Your goal >> Count the lines in the entries below that contain the word "icon". Give only the number.

Extracted entries >>
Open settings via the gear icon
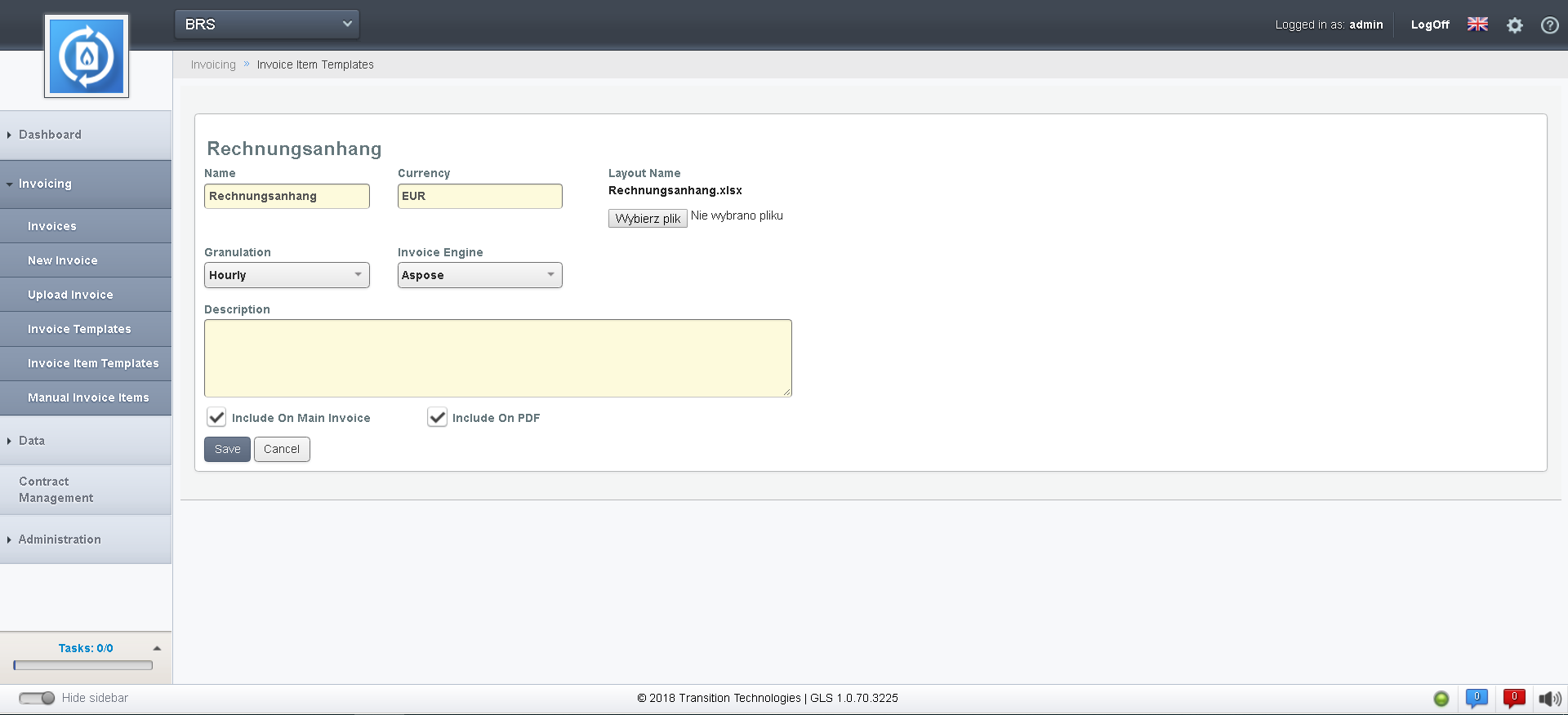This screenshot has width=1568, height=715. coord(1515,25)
* * *
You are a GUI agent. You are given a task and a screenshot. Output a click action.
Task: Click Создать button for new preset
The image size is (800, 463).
* * *
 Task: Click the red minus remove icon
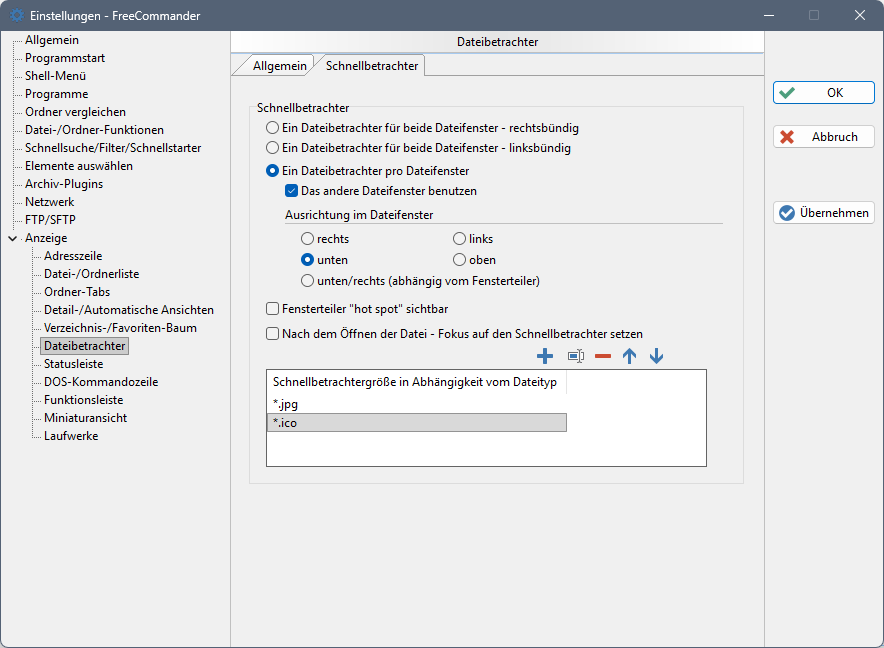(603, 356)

Worked solution >> 2